■ **ACTION ITEM**
Of all the entries below, retype only the lines from the one with "役員 (49, 1154)" through the one with "Support (35, 51)", exactly as they appear.

################

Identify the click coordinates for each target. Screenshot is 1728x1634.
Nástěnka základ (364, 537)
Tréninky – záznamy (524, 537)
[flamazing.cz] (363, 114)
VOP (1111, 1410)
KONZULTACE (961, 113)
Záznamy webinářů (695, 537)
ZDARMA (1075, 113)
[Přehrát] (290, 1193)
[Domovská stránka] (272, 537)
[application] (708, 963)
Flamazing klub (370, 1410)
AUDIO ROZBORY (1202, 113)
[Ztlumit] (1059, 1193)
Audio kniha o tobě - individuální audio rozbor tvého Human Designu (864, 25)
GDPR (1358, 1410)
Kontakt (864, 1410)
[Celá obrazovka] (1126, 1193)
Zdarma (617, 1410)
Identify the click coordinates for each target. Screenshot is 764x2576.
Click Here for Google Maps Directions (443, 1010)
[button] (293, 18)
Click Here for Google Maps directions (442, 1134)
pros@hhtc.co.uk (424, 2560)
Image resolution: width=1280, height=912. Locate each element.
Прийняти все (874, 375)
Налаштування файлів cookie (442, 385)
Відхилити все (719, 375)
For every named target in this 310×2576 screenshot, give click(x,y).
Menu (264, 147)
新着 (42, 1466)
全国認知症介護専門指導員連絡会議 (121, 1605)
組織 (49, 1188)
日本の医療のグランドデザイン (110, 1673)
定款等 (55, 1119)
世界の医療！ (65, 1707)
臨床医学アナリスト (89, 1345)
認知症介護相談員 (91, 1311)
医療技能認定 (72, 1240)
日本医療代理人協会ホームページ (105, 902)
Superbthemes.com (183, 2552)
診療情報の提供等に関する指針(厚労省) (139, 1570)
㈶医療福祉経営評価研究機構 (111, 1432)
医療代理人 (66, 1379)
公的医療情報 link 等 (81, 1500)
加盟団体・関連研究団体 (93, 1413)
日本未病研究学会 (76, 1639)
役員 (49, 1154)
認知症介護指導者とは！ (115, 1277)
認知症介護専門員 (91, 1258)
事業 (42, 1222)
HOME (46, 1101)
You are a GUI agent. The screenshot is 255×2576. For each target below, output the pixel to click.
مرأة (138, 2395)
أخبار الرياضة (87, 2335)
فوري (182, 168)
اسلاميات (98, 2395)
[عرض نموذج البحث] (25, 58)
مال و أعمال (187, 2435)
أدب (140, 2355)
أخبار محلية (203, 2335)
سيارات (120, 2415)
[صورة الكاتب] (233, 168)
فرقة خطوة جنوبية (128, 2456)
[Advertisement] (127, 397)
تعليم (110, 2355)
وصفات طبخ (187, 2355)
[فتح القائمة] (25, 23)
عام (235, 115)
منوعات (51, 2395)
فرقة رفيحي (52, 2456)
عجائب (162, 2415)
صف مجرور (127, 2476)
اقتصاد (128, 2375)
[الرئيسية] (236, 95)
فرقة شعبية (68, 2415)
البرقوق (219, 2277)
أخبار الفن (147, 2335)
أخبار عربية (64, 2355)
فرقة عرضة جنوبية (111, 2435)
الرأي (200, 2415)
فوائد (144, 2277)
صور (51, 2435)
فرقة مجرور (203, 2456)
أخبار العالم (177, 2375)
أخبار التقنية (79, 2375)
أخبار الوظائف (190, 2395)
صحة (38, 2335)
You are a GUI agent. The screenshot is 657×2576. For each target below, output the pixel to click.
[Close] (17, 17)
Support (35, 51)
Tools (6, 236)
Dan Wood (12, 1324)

################

■ **RESULT FOR THIS EXERCISE**
役員 (49, 1154)
認知症介護指導者とは！ (115, 1277)
認知症介護専門員 (91, 1258)
事業 (42, 1222)
HOME (46, 1101)
You are a GUI agent. The screenshot is 255×2576. For each target below, output the pixel to click.
مرأة (138, 2395)
أخبار الرياضة (87, 2335)
فوري (182, 168)
اسلاميات (98, 2395)
[عرض نموذج البحث] (25, 58)
مال و أعمال (187, 2435)
أدب (140, 2355)
أخبار محلية (203, 2335)
سيارات (120, 2415)
[صورة الكاتب] (233, 168)
فرقة خطوة جنوبية (128, 2456)
[Advertisement] (127, 397)
تعليم (110, 2355)
وصفات طبخ (187, 2355)
[فتح القائمة] (25, 23)
عام (235, 115)
منوعات (51, 2395)
فرقة رفيحي (52, 2456)
عجائب (162, 2415)
صف مجرور (127, 2476)
اقتصاد (128, 2375)
[الرئيسية] (236, 95)
فرقة شعبية (68, 2415)
البرقوق (219, 2277)
أخبار الفن (147, 2335)
أخبار عربية (64, 2355)
فرقة عرضة جنوبية (111, 2435)
الرأي (200, 2415)
فوائد (144, 2277)
صور (51, 2435)
فرقة مجرور (203, 2456)
أخبار العالم (177, 2375)
أخبار التقنية (79, 2375)
أخبار الوظائف (190, 2395)
صحة (38, 2335)
You are a GUI agent. The screenshot is 657×2576. For each target below, output the pixel to click.
[Close] (17, 17)
Support (35, 51)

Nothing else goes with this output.